La sécurité de la vieillesse est un casse-tête pour les conjoints de militaires

OTTAWA – Une révision du programme de la Sécurité de la vieillesse prête une attention particulière aux cas souvent complexes des conjoints de militaires canadiens.

Les autorités fédérales sont au coeur d’un remaniement de quatre ans du programme de la Sécurité de la vieillesse, afin de mettre en oeuvre l’inscription automatique d’un plus grand nombre de Canadiens admissibles.

Depuis l’élargissement du processus d’inscription automatique, en octobre, près d’un aîné sur deux n’a plus à présenter de demande pour toucher à la pension.

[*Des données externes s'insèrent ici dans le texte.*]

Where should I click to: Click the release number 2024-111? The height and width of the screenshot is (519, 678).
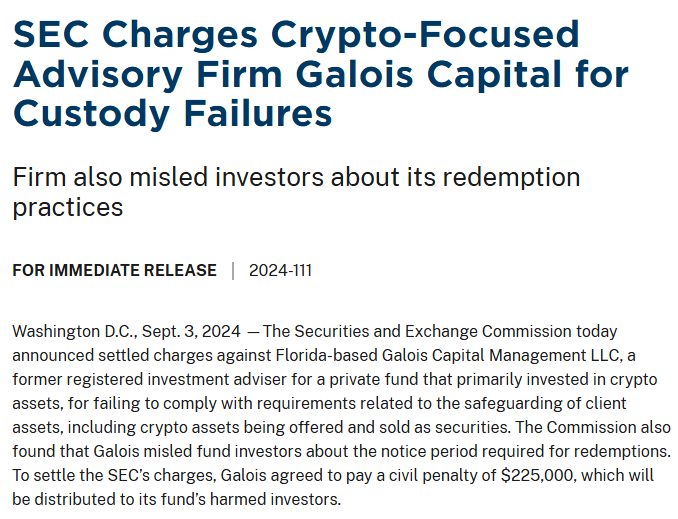[280, 270]
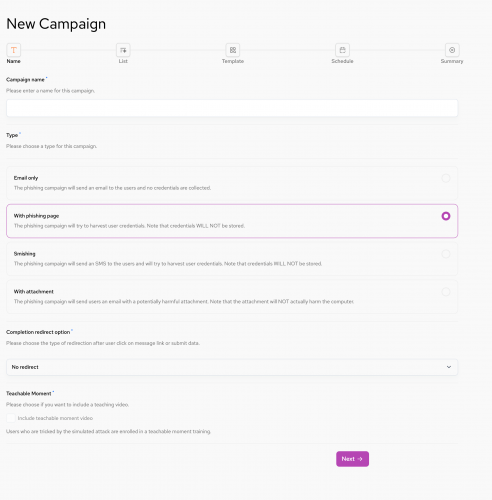This screenshot has width=492, height=500.
Task: Select the Schedule step calendar icon
Action: pyautogui.click(x=342, y=50)
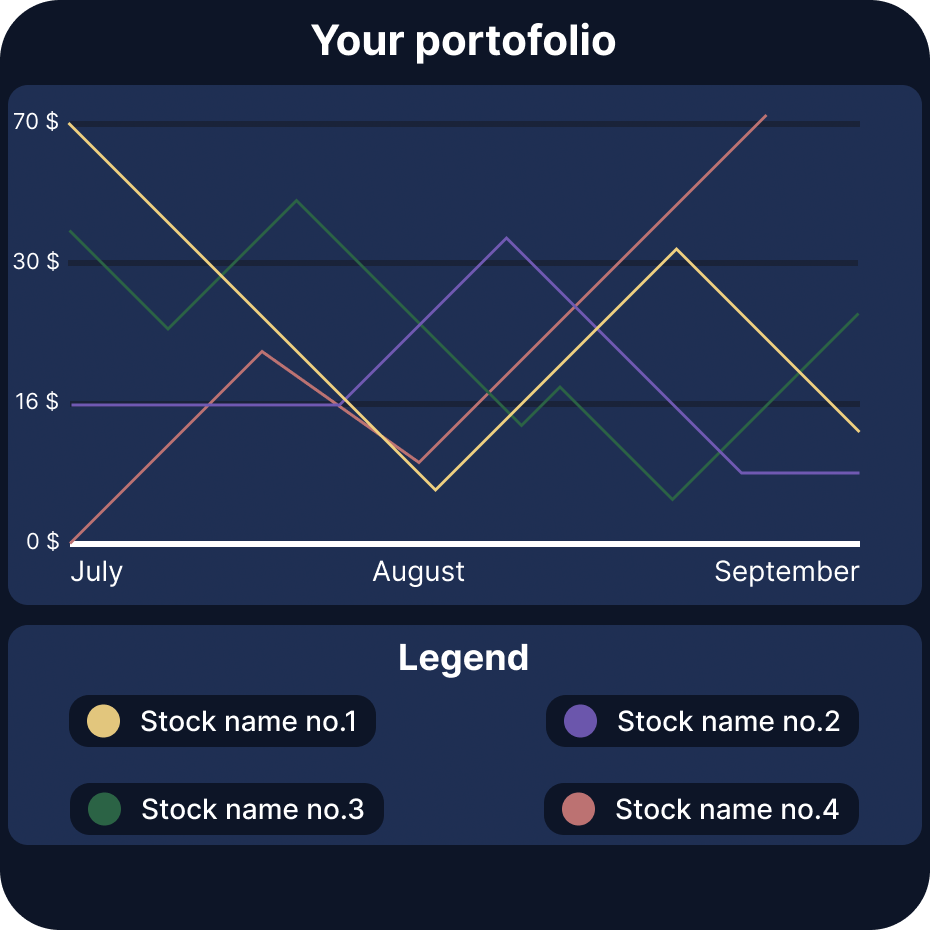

Les conjoints des membres des Forces armées canadiennes seraient toutefois aux prises avec d’importants délais et confusions lors de la soumission de leur demande.

Pour toucher à la prestation, les personnes âgées de 65 ans et plus doivent avoir vécu au moins 10 ans au Canada depuis l’atteinte de la majorité — ou 20 ans s’ils prennent leur retraite à l’étranger.

Or, les dispositions concernant les membres de l’armée, leurs conjoints ainsi que leurs enfants calculent les années à l’étranger comme du temps passé en sol canadien.

Avec le remaniement en cours, Emploi et Développement social Canada croit alléger le fardeau des conjoints de militaires, qui doivent eux-mêmes démontrer leur admissibilité à la pension.

Des notes internes du ministère, obtenues par la Presse canadienne sous la Loi sur l’accès à l’information, indiquent que les Forces armées canadiennes ne peuvent pas le renseigner à propos des déploiements ou des liens entre les militaires et leur conjoint civil — un casse-tête en cas de séparation.

Le ministère se donne jusqu’en 2019 pour simplifier les exigences concernant les conjoints de militaires. Il souhaite aussi étendre le programme d’inscription automatique au Supplément de revenu garanti d’ici la fin de l’année.